Volume (V)

The volume of a gas is defined as the size of the container in which the gas is found. This is very different from the volume of liquids and solids. If a small amount of water is placed into a 2-liter soda bottle, the water will collect at the bottom of the bottle and have the same volume it did before it was poured into the bottle. However, if a small amount of helium is added to the bottle, the volume of the helium will be 2 liters.

Essentially the volume of a gas is the volume of space in which you might find a particle of the gas at any particular moment. As an extreme example, imagine putting only one atom of helium into the bottle. The atom of helium would bounce around the bottle, so that there is not place in the bottle, where the atom could never be. Therefore the volume of the helium is the entire container.
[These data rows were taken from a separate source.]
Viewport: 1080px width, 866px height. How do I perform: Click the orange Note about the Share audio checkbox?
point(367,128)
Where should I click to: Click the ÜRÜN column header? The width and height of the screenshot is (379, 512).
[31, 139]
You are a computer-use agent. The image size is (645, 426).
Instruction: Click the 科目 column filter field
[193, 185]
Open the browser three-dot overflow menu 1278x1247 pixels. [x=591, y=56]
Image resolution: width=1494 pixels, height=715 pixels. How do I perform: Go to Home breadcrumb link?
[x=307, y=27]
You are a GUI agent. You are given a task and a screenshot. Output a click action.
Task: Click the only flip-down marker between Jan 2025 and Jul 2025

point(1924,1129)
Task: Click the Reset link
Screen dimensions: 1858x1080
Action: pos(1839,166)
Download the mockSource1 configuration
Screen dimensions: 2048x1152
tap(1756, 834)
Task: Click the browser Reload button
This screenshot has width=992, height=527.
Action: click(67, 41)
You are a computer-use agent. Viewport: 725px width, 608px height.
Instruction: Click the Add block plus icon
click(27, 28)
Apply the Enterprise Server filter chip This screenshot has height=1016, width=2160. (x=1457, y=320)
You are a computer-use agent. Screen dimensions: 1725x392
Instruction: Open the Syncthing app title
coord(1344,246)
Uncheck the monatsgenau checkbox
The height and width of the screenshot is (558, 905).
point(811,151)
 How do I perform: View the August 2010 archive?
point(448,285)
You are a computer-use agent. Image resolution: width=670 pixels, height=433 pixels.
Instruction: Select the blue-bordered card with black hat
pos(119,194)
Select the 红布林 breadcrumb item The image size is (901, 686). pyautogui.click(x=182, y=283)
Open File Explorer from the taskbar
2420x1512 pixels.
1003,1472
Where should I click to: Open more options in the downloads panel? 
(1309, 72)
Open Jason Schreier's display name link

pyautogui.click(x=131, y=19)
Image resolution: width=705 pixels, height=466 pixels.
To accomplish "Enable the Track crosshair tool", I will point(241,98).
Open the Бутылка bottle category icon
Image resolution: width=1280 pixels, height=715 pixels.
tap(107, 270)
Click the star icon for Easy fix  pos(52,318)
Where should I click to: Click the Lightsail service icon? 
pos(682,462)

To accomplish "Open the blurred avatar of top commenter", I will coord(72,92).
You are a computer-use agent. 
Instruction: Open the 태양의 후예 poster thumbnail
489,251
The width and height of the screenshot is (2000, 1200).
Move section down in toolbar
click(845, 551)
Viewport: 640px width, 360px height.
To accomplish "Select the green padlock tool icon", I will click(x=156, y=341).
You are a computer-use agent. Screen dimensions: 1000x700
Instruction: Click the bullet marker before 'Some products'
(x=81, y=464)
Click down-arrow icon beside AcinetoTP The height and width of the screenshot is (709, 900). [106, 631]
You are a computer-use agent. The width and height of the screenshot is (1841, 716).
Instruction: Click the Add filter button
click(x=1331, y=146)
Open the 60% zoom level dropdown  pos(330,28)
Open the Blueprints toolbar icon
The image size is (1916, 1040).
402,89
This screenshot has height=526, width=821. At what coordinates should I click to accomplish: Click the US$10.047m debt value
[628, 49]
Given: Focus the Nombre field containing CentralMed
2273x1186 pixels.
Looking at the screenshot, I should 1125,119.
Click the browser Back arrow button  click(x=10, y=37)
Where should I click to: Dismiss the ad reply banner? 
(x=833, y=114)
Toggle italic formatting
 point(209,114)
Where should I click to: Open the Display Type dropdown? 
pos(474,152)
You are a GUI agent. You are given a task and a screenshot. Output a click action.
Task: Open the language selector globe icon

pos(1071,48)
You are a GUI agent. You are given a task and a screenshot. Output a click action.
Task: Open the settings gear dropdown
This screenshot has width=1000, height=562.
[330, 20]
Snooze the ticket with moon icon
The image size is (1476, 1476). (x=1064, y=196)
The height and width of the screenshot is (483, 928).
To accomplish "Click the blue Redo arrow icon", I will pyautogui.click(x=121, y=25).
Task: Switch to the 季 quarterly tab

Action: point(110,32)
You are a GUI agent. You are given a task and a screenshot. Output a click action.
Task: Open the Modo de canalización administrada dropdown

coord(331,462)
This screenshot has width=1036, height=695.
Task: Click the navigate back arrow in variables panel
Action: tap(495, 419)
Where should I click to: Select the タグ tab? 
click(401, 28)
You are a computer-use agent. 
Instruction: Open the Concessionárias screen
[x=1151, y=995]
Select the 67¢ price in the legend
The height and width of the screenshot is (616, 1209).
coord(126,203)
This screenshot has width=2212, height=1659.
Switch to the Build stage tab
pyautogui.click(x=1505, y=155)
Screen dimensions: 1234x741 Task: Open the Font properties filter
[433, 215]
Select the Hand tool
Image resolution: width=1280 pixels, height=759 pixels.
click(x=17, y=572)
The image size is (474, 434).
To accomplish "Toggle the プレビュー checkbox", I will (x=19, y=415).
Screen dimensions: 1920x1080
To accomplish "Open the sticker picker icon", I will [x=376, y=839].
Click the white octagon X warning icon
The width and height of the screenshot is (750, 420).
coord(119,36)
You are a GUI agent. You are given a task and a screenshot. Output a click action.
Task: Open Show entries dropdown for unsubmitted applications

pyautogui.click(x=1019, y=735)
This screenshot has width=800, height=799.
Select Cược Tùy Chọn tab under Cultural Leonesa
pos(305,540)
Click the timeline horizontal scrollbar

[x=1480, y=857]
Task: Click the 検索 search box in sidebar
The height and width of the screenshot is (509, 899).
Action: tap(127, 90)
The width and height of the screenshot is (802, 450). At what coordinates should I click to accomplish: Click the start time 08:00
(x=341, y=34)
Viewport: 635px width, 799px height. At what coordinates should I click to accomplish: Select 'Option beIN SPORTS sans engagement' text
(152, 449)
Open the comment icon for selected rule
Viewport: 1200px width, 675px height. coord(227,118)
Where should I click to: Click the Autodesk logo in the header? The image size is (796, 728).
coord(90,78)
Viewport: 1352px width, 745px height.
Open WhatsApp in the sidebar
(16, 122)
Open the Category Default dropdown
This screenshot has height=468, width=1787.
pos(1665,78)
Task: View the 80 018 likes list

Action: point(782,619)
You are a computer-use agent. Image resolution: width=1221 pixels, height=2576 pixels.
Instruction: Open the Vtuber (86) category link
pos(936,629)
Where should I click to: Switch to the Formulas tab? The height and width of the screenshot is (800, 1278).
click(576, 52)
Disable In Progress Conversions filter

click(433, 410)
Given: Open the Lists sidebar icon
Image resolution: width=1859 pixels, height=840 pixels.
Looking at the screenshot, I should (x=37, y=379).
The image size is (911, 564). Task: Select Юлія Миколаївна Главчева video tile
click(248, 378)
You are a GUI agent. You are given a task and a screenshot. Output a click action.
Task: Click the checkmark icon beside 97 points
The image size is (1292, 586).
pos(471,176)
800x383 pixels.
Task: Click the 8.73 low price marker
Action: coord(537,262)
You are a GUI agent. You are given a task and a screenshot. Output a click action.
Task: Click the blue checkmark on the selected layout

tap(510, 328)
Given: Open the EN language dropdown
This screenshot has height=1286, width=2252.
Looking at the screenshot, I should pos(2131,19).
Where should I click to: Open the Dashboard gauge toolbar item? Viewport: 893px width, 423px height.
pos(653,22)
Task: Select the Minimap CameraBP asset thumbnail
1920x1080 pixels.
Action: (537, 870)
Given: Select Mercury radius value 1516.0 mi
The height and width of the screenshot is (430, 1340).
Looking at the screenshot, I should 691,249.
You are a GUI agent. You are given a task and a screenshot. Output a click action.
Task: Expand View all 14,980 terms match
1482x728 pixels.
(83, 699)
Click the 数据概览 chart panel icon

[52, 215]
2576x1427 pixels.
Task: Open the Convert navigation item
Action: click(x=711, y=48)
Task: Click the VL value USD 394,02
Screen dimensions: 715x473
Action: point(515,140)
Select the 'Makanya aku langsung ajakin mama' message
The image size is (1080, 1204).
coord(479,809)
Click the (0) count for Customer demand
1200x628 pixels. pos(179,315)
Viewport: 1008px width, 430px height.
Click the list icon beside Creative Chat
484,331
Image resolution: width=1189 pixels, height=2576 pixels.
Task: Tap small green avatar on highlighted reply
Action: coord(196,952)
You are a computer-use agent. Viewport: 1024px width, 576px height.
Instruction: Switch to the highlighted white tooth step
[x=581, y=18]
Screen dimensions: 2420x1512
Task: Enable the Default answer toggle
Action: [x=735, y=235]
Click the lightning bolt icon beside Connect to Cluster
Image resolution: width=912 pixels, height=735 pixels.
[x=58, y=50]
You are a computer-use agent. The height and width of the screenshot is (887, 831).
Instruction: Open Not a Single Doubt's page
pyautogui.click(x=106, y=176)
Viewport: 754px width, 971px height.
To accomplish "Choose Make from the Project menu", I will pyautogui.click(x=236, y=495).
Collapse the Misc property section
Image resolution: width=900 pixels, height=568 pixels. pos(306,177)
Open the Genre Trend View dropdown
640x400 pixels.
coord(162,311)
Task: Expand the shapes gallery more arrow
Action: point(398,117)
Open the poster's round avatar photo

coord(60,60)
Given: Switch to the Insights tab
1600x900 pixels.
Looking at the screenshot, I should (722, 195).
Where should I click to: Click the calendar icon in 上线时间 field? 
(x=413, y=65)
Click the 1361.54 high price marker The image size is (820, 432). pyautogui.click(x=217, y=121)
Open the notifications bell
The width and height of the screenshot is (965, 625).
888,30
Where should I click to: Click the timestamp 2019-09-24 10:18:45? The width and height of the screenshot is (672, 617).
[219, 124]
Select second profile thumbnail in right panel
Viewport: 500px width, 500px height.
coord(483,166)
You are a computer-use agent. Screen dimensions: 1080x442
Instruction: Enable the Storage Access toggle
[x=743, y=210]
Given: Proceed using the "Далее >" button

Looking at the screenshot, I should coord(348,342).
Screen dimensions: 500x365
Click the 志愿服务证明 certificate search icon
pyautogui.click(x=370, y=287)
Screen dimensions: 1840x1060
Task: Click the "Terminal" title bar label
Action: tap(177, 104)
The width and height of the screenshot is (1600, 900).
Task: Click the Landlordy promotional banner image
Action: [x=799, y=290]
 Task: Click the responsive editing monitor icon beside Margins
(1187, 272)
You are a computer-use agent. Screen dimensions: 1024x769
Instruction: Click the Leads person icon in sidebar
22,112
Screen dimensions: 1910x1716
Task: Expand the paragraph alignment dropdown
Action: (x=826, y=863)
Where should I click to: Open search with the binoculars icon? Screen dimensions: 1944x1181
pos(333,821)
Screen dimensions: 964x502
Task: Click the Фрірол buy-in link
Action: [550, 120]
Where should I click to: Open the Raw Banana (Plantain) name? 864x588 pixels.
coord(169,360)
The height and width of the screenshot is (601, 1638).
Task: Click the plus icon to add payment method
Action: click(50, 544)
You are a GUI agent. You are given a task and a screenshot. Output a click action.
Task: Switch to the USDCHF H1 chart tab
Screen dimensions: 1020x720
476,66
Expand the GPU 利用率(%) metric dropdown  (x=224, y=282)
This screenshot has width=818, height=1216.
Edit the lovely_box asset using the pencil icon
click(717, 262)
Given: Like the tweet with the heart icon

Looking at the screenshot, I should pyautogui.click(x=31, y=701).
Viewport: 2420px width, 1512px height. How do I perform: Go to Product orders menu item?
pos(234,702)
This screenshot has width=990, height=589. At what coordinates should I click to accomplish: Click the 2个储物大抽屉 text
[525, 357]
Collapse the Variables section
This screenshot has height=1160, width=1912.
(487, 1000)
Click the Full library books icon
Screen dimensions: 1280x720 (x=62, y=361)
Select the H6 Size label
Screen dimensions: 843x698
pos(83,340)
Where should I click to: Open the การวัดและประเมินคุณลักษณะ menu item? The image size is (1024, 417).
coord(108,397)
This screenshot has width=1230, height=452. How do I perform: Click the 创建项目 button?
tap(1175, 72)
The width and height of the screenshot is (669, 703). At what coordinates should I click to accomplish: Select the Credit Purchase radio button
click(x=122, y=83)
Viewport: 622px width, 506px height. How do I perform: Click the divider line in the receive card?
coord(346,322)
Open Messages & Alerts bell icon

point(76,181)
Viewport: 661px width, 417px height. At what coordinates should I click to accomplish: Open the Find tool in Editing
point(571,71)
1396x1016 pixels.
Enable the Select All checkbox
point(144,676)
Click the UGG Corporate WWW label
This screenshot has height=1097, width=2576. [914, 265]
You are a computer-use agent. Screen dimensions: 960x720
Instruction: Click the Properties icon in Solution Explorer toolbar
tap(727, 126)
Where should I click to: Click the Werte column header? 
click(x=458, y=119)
NOTE: the volume of the helium ATOM is still insanely small – it is, after all, a tiny particle. The volume of the helium GAS is 2 liters.

Even more disturbing, if a two liter bottle contains only nitrogen, the volume of the nitrogen is 2 liters. If oxygen is then added to the bottle (without removing the nitrogen) the volume of the nitrogen is STILL 2 liters. The volume of the oxygen is also 2 liters and the volume of the mixture of the two gases together is 2 liters.

The volume of a gas could be measured in any unit ranging from gallons to teaspoons but generally we record volume in liters.